Task statement ▸ Restate, exactly as written, the entries below from the line that holds "Accept the service with Aceitar button" through the line that holds "Given: Click the X button in the SPLmax chart". Pictures are not part of the copy.

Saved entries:
--------------------------------

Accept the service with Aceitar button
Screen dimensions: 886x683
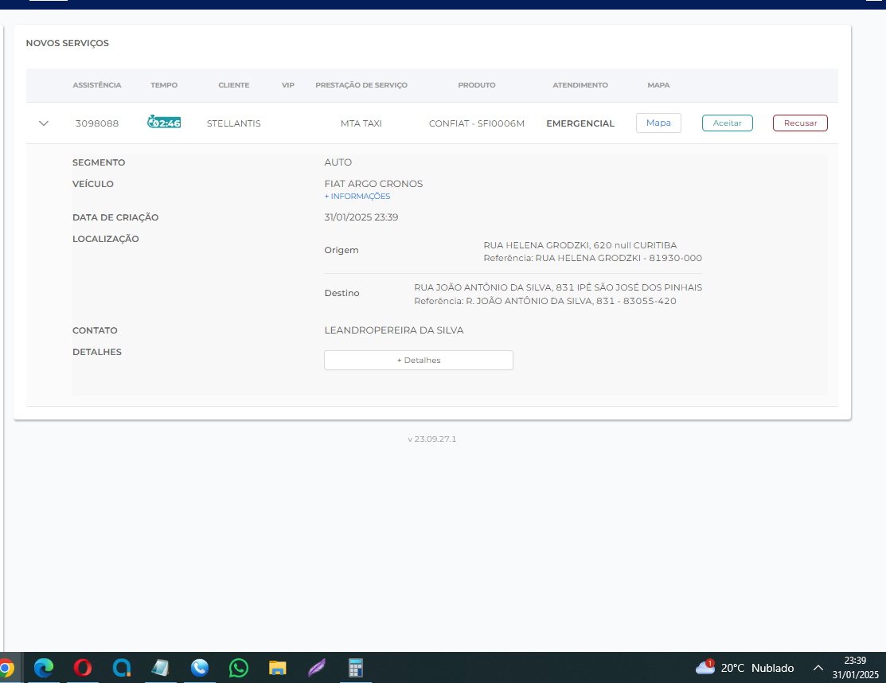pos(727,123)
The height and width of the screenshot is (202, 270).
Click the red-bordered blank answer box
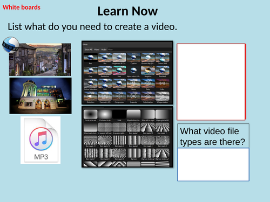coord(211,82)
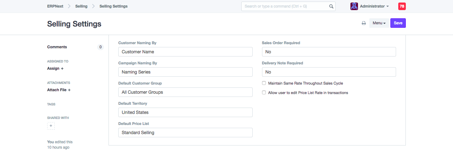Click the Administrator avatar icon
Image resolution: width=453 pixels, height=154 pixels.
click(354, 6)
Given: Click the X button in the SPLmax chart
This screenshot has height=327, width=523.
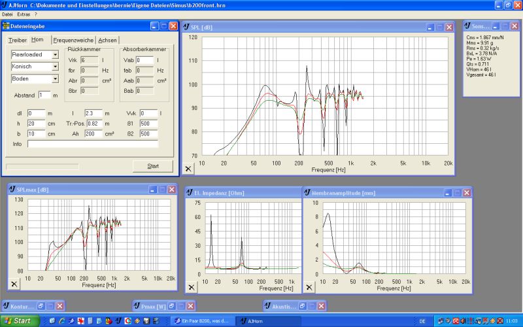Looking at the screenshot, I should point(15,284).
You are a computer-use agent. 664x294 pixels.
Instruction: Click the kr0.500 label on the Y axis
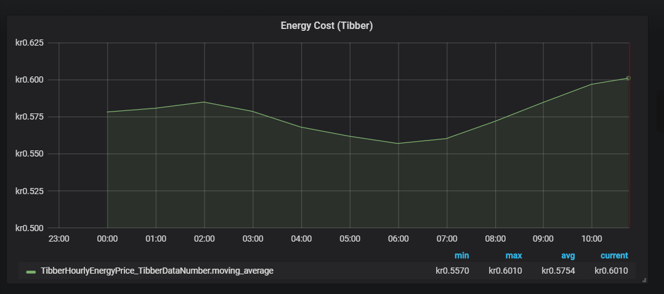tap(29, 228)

--------------------------------

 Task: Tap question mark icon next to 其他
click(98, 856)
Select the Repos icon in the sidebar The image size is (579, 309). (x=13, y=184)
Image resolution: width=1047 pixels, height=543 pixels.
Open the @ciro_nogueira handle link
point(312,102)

--------------------------------

Problem solution ▸
Accept the service with Aceitar button
Screen dimensions: 886x683
pos(727,123)
The height and width of the screenshot is (202, 270).
Click the red-bordered blank answer box
coord(211,82)
Click the Administrator avatar icon
Image resolution: width=453 pixels, height=154 pixels.
click(354, 6)
Given: Click the X button in the SPLmax chart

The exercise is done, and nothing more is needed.